Following the Dim sums we’re served batter fried lotus root. Used to seeing thin and scrawny pieces of lotus root, we were pleasantly surprised by the huge and hearty ones we were served, almost 3-4 inches in diameter. The dressing is the quintessential Asian sauce that combines the sweet and sour, but the dash of freshly cracked pepper used in the batter elevates the taste. The dish is a tad salty for us, and we were definitely swayed in the direction of the Dim sums.
The Noodle bowl:
The heartiness of an Asian meal comes through only in their rice and noodle bowls. Ours at Tao of Peng confirmed this again. We were served Dan Dan noodles, nestled in a delicious peanut sauce garnished with sautéed asparagus, corn and edamame. The noodle bowl draws its inspiration from a dish commonly made and savoured by farmers in China, involving community cooking in large pots. The hint of Sichuan pepper, once again, sits like a crown on the throne. The flavours are exquisite, and the noodles sit surprisingly light on your stomach.

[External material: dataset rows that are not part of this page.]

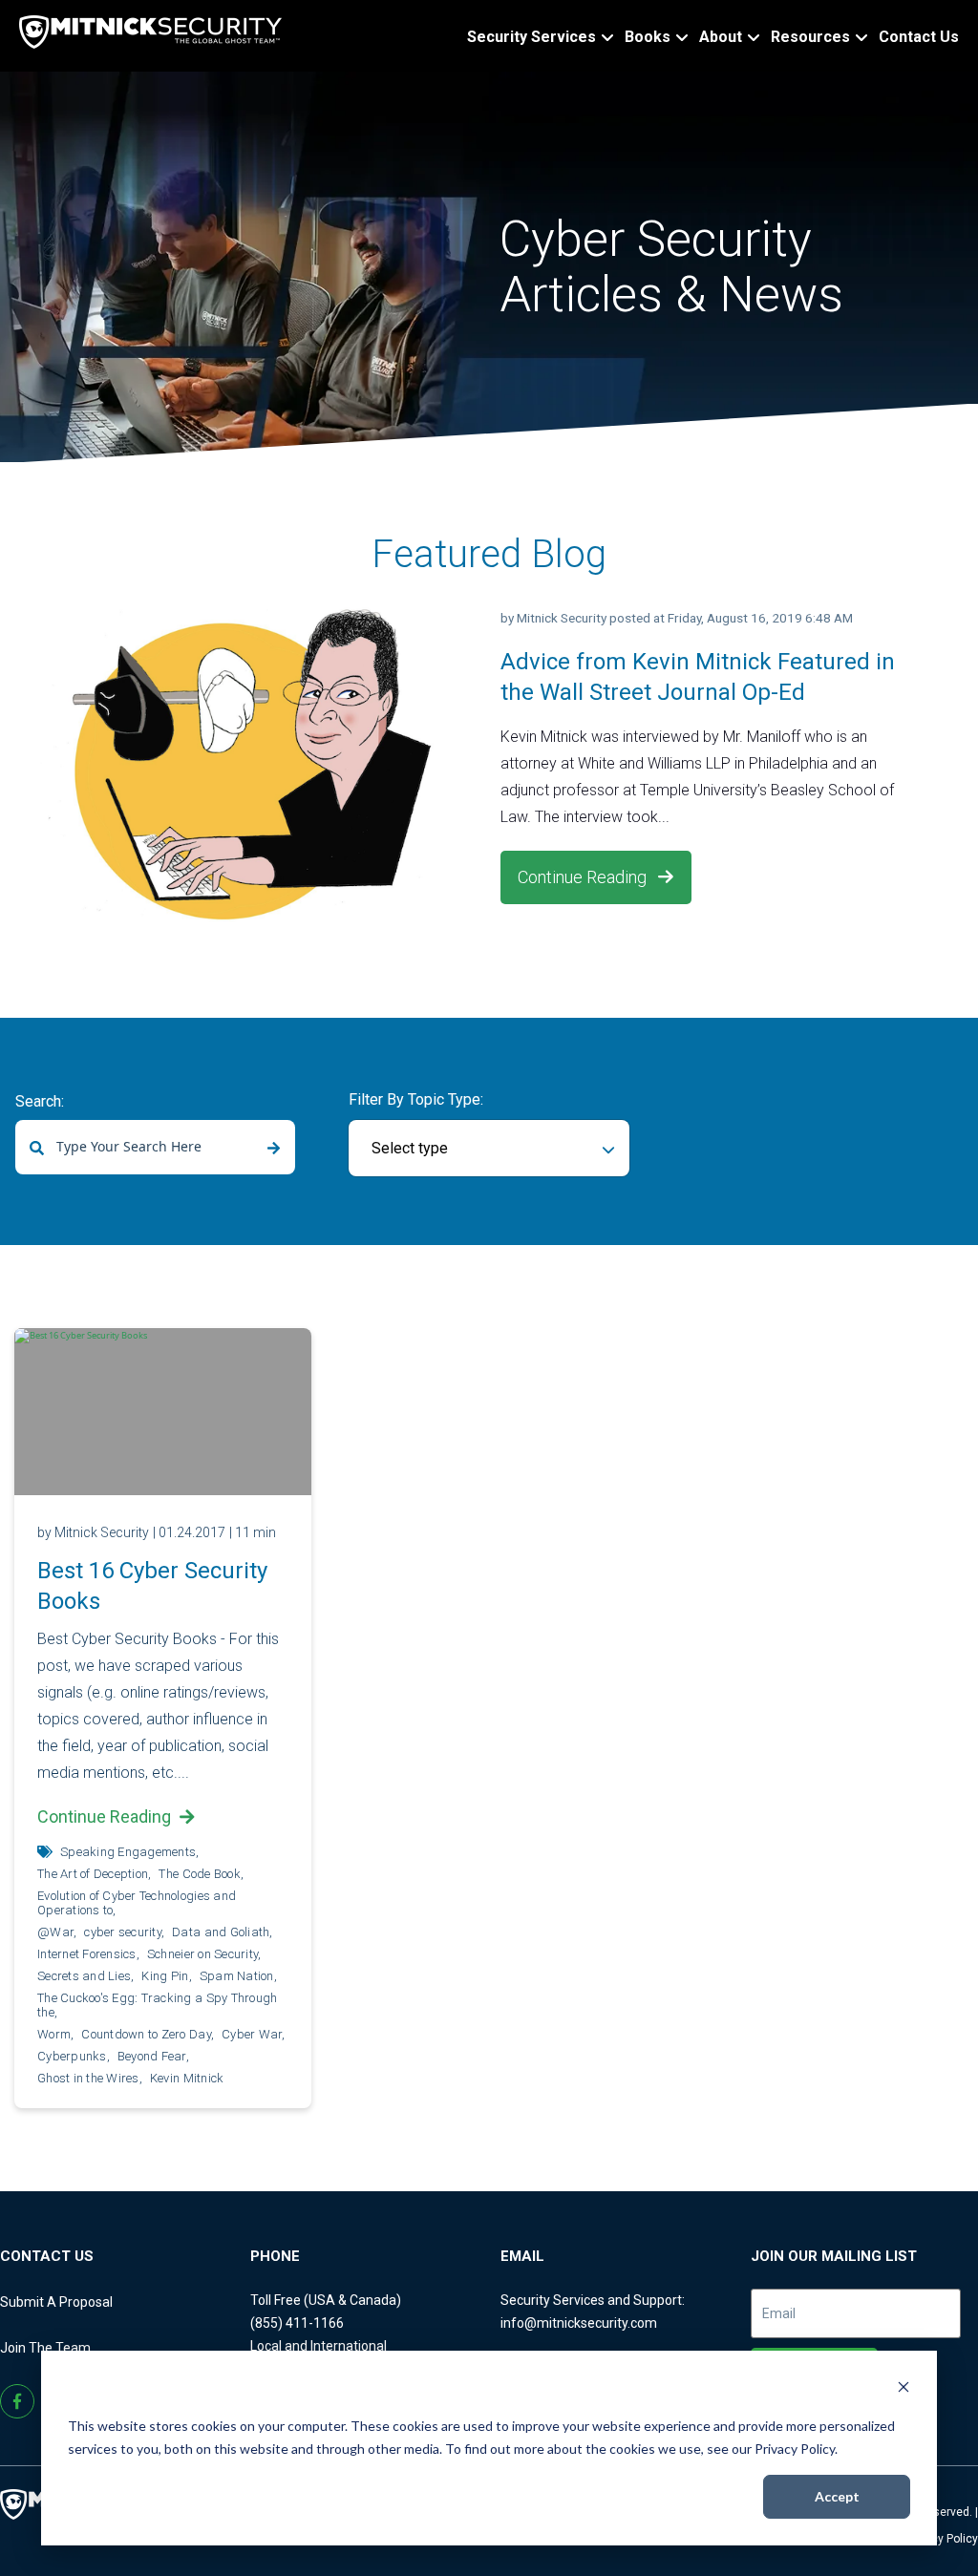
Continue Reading (584, 877)
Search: (39, 1101)
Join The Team (45, 2347)
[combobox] (155, 1147)
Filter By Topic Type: (416, 1099)
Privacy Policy (941, 2538)
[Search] (273, 1148)
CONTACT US (47, 2256)
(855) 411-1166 (297, 2323)
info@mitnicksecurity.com (578, 2323)
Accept (837, 2496)
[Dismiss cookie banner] (903, 2389)
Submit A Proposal (56, 2302)
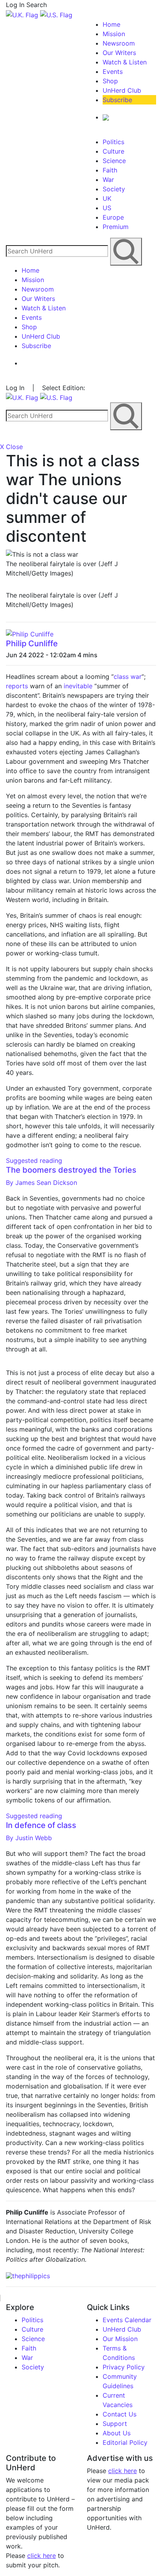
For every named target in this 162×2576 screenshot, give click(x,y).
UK (107, 198)
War (108, 179)
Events (113, 71)
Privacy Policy (124, 2367)
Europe (113, 217)
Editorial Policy (125, 2442)
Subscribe (117, 100)
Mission (114, 34)
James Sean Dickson (41, 1182)
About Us (117, 2433)
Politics (113, 142)
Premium (116, 227)
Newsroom (119, 43)
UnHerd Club (122, 90)
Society (114, 189)
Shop (110, 81)
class (121, 676)
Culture (113, 151)
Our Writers (119, 53)
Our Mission (120, 2339)
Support (115, 2423)
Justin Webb (29, 1838)
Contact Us (119, 2414)
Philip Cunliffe (32, 643)
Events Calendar (127, 2320)
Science (114, 161)
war (136, 676)
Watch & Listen (125, 62)
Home (111, 24)
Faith (110, 170)
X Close (11, 447)
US (107, 208)
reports (17, 686)
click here (41, 2555)
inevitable (78, 686)
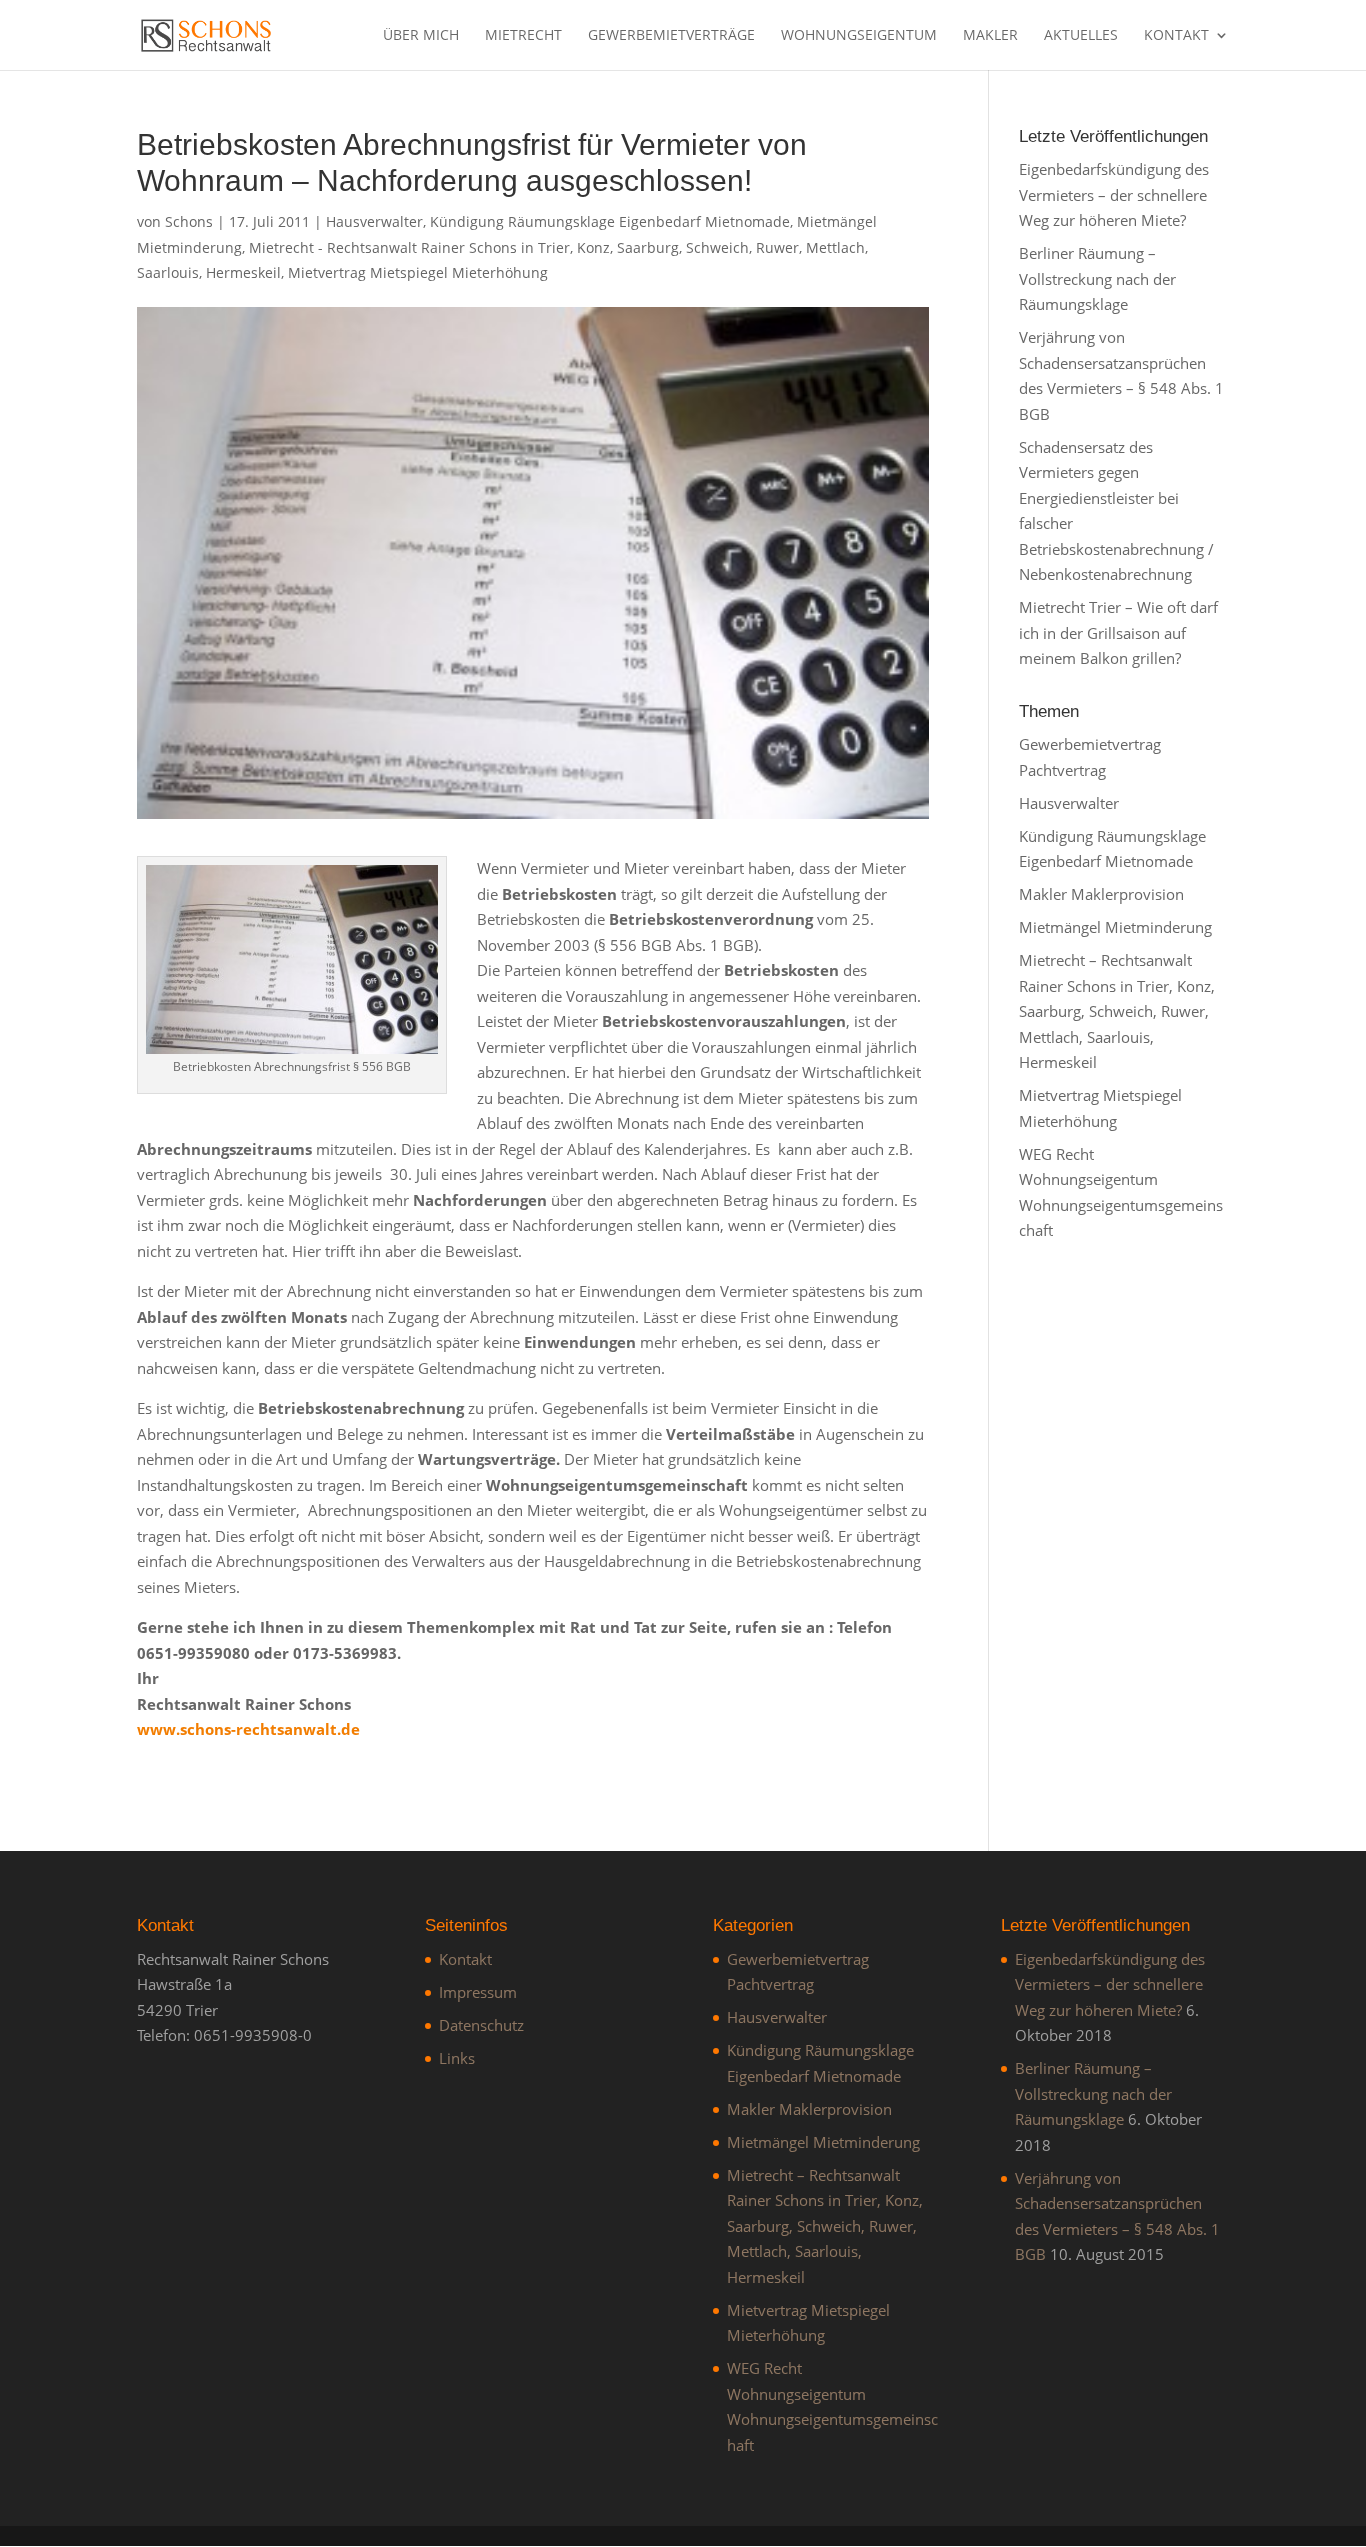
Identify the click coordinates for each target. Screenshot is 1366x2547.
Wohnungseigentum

We got our sweet fix with the Green Tea Pannacotta – a platter of Anise enhanced chocolate dome, lime blossom sorbet, chocolate soil and Ganache. The sorbet was breezy and refreshing, and was offset nicely by the rich chocolate. While the platter was nice as a whole, we couldn’t help craving a portion of rich mud pie or a cheesecake. Asian desserts tend to fall short, but that’s just us. For those who’ve moved beyond the European staples, the Green Tea Pannacotta is sure to impress.
With Executive Chef. Ashis Rout (left)& Chef De Cuisine, Tao of Peng, Avinash Naha:
If you’re looking for a weekend get away and/or a quiet evening to savour some fabulous Asian food, head to InterContinental Chennai Mahabalipuram and enjoy a journey of thousand flavours at Tao of Peng!